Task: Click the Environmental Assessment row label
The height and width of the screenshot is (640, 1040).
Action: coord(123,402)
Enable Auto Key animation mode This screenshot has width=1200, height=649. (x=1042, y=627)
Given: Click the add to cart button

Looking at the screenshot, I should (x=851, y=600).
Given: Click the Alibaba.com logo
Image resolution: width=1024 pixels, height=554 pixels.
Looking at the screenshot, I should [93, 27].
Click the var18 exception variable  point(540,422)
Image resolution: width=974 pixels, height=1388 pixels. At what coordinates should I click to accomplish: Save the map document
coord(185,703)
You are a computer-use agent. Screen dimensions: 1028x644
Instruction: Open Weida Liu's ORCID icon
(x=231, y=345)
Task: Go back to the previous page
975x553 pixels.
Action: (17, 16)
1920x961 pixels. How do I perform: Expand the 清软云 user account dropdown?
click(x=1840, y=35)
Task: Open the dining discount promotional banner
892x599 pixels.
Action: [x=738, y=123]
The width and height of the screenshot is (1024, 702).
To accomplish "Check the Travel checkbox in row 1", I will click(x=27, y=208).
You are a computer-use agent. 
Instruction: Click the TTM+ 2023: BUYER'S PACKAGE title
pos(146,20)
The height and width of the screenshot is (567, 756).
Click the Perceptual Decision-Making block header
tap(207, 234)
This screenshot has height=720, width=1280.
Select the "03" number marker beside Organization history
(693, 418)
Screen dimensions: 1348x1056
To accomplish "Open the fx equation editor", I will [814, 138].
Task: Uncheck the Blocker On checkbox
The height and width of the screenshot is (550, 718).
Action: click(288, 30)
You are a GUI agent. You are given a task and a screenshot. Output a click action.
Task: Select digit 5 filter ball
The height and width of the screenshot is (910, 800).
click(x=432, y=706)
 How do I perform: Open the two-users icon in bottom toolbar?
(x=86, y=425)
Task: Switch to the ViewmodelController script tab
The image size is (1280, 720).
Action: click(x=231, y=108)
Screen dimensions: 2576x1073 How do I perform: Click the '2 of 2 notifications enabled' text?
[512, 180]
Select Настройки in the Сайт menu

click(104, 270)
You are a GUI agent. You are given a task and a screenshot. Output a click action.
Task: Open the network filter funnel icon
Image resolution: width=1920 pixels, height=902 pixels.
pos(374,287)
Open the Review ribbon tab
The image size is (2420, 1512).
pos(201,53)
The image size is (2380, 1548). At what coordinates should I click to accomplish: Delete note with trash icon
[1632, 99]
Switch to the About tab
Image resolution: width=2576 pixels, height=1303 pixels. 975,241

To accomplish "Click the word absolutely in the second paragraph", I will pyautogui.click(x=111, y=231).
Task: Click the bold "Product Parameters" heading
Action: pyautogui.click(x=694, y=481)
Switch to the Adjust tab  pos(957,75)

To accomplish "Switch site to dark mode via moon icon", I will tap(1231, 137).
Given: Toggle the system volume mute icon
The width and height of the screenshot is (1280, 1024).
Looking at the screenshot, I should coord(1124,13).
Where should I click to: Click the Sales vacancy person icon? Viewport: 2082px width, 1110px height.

--------------------

» Exercice proposé
Pouvez-vous reproduire à l'identique les lignes qui commencent à celle contenant « The height and width of the screenshot is (567, 756). » et se terminent à celle contenant « click(104, 270) », ces deux lignes comprises ?

» Résultat obtenu
The height and width of the screenshot is (567, 756).
Click the Perceptual Decision-Making block header
tap(207, 234)
This screenshot has height=720, width=1280.
Select the "03" number marker beside Organization history
(693, 418)
Screen dimensions: 1348x1056
To accomplish "Open the fx equation editor", I will [814, 138].
Task: Uncheck the Blocker On checkbox
The height and width of the screenshot is (550, 718).
Action: click(288, 30)
You are a GUI agent. You are given a task and a screenshot. Output a click action.
Task: Select digit 5 filter ball
The height and width of the screenshot is (910, 800).
click(x=432, y=706)
 How do I perform: Open the two-users icon in bottom toolbar?
(x=86, y=425)
Task: Switch to the ViewmodelController script tab
The image size is (1280, 720).
Action: click(x=231, y=108)
Screen dimensions: 2576x1073 How do I perform: Click the '2 of 2 notifications enabled' text?
[512, 180]
Select Настройки in the Сайт menu

click(104, 270)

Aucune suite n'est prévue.